Thus, the issue before us and upon which we granted certiorari is easily decided. Shirley Watts did not act to keep her indebtedness alive and therefore, by the unambiguous terms set out by section 38-39-207, and under our own construction of these words, at the point in time when Lusher’s right to enforce Shirley’s obligations on the note became time-barred, the lien that was created by Shirley’s separate obligation on the note was extinguished.16
Ill
In its order of November 14,1991, the trial court found that the “Quit Claim Deed did not contain language whereby the indebtedness to Marjorie Lusher was assumed by Larry Watts.” Implicit in this finding is the conclusion that the obligations of Shirley Watts and Larry Watts under the Lusher Note were both joint and several and neither guaranteed or otherwise undertook to secure the payment of the other. Like the majority, I too can find no language in the Lusher note or the March 3, 1980 deed of trust sufficient to conclude that Shirley Watts’ undivided one-half interest secured more than her own payment obligations under the Lusher note. Although Marjorie Lusher secured the promises of Shirley Watts and Larry Watts, jointly and severally, to pay “the principal of and interest on the indebtedness evidenced by *962the note,” she did not obtain from Shirley Watts an interest in Shirley’s undivided one-half interest in the Greeley property to secure any and all present and future obligations or payments owed by Larry Watts under the original Lusher note.
It remains a mystery to me as to how the majority can conclude that “[t]he provisions of the note and deed of trust ... encumbered] the interests of each to secure the obligations of both.” Maj. op. at 958. I do not question the majority’s conclusion, as set forth in footnote 10, that Shirley Watts as a co-maker can effectively encumber her own property to secure an obligation of another person such as Larry Watts. Maj. op. at 956, n.10. However, other than Shirley Watts’ marital relationship with Larry Watts, which should be of no effect alone, I am at a loss to divine a relationship or act by Shirley Watts that gives rise to such an obligation and the majority has not revealed sufficient language in the note or deed of trust to reach such a result.

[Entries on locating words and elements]
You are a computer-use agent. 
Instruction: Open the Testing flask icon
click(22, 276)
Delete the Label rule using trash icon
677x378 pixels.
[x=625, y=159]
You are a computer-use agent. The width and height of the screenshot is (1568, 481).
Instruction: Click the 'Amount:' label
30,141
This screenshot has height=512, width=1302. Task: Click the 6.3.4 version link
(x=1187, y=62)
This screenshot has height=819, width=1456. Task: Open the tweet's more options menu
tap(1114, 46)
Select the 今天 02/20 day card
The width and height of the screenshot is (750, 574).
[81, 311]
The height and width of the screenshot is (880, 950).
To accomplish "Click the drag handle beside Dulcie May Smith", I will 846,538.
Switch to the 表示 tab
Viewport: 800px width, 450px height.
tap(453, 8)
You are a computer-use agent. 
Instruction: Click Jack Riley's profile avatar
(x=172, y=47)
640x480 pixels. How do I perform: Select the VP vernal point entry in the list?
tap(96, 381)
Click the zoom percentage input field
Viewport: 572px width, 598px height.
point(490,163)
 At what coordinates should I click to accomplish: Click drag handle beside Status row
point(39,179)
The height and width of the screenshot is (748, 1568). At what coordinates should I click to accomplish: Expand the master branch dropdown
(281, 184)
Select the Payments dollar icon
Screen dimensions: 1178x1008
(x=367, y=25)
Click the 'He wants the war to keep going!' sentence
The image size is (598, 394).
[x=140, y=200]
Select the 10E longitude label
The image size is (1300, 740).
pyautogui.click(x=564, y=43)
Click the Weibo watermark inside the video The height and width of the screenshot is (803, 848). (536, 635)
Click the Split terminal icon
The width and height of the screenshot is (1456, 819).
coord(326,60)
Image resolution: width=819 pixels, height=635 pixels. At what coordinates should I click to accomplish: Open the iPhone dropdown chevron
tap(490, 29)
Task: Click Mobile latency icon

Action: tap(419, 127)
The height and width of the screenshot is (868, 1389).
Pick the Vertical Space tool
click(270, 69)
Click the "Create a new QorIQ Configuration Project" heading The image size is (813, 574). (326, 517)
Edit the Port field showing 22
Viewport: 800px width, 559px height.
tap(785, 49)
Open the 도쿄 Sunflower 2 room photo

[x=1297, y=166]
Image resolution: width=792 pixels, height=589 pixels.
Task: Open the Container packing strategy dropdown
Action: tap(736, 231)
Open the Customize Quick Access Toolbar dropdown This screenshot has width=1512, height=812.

**The request:** From the opinion, extract the passage starting with "It remains a" and going on through "such a result.". This data comes from a source separate from the opinion.

**Complete output:**
It remains a mystery to me as to how the majority can conclude that “[t]he provisions of the note and deed of trust ... encumbered] the interests of each to secure the obligations of both.” Maj. op. at 958. I do not question the majority’s conclusion, as set forth in footnote 10, that Shirley Watts as a co-maker can effectively encumber her own property to secure an obligation of another person such as Larry Watts. Maj. op. at 956, n.10. However, other than Shirley Watts’ marital relationship with Larry Watts, which should be of no effect alone, I am at a loss to divine a relationship or act by Shirley Watts that gives rise to such an obligation and the majority has not revealed sufficient language in the note or deed of trust to reach such a result.